В центре этого тройного кольца стен стоял самый замок, представлявший собой тесную группу зданий, построенных в различные эпохи и окружавших древнейшую из этих построек — старинную мрачную башню, возвышавшуюся над замком, точно черный эфиопский великан. Узенькие бойницы, пробитые там и сям вместо окон в толстых стенах башни для ее защиты, вызывали то же неприятное чувство, какое мы испытываем, глядя на слепца. Остальные постройки также мало походили на благоустроенное, удобное жилье: все их окна выходили на глухой внутренний двор, так что по своему внешнему виду замок напоминал скорее тюрьму, чем королевский дворец. Царствовавший в то время король еще усиливал это сходство тем, что все вновь возводимые здания приказывал строить так, чтобы их нельзя было отличить от старых, не желая обнаруживать сделанные им новые укрепления (как все подозрительные люди, он тщательно скрывал свою подозрительность). Для этой цели на постройки употребляли кирпич и камень самых темных оттенков, а в цемент примешивали сажу, так что, несмотря на новейшие пристройки, дворец носил отпечаток глубокой древности.

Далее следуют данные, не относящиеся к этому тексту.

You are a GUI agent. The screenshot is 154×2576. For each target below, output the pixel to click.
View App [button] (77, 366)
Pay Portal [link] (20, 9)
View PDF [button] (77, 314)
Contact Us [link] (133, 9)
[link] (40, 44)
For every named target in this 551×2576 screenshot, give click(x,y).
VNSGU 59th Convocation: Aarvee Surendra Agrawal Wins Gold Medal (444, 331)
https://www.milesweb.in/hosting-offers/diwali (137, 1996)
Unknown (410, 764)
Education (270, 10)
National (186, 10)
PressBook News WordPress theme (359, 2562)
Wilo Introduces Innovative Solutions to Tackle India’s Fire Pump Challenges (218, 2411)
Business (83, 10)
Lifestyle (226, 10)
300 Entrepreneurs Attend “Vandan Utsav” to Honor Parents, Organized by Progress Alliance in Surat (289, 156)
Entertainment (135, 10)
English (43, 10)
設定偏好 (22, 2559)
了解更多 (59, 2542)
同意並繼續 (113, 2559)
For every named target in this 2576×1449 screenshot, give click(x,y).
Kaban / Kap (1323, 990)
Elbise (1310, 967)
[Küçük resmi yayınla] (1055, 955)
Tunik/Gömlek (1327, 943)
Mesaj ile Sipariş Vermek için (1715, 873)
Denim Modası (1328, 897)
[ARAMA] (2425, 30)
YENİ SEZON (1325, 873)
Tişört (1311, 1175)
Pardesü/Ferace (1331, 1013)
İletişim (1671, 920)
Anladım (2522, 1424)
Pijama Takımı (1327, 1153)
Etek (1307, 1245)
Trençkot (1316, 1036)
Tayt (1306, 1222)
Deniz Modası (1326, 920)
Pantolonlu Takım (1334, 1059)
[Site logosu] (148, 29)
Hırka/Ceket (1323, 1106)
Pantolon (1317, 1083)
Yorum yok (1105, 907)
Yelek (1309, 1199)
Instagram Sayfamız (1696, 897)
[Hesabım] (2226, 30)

В эту неприступную твердыню вел единственный вход — по крайней мере так показалось Дорварду, когда он разглядывал фасад замка, — то были ворота, пробитые в первой наружной стене, с обязательными в то время двумя высокими башнями по бокам, с опускавшейся решеткой и подъемным мостом; решетка была спущена, а мост поднят. Такие же точно ворота с башнями были видны и в двух внутренних стенах. Но все трое ворот не приходились друг против друга, потому что были расположены не по прямой линии; таким образом, их нельзя было пройти все насквозь, и, вступив в первые ворота, приходилось идти между двумя стенами ярдов тридцать в сторону, чтобы попасть во вторые. И вздумай забраться сюда неприятель — он очутился бы под перекрестным огнем, направленным на него с обеих стен. Та же участь ждала бы его, если бы ему удалось прорваться сквозь вторые ворота. Словом, для того, чтобы проникнуть во внутренний двор, где стоял замок, надо было миновать два опасных узких прохода, обстреливаемых с двух сторон, и завладеть тремя сильно укрепленными и тщательно оберегаемыми воротами.
Дорвард родился в стране, которая не меньше Франции страдала и от внешних войн и от междоусобиц, в стране гористой, изрезанной вдоль и поперек пропастями и бурными потоками, представлявшими прекрасные естественные укрепления, и он был хорошо знаком с различными способами, при помощи которых люди в то суровое время старались обезопасить свои жилища; но он откровенно сознался своему спутнику, что никогда не представлял себе, как много может сделать искусство там, где природа сделала так мало. Действительно, как мы уже сказали, замок стоял почти на равнине, если не считать небольшого склона, который от стен его незаметно спускался к опушке леса.
Желая окончательно поразить Дорварда, его спутник сообщил ему, что все окрестности замка, за исключением единственной тропинки, по которой он его вел, точно так же как и лес, были усеяны ловушками, западнями и капканами, грозившими смертью тому несчастному, кто осмелился бы проникнуть сюда без провожатого; вдоль стен, по его словам, тянулся целый ряд железных сторожек, так называемых ласточкиных гнезд, где в полной безопасности сидели регулярно сменяемые часовые и откуда они могли незаметно прицелиться в каждого, кто отважился бы подойти к замку, не подав условного сигнала и не зная ежедневно менявшегося пароля; охрану замка, сказал незнакомец, день и ночь несли стрелки королевской гвардии, получавшие от короля Людовика за свою службу большое жалованье и богатую одежду, не считая почета и других милостей.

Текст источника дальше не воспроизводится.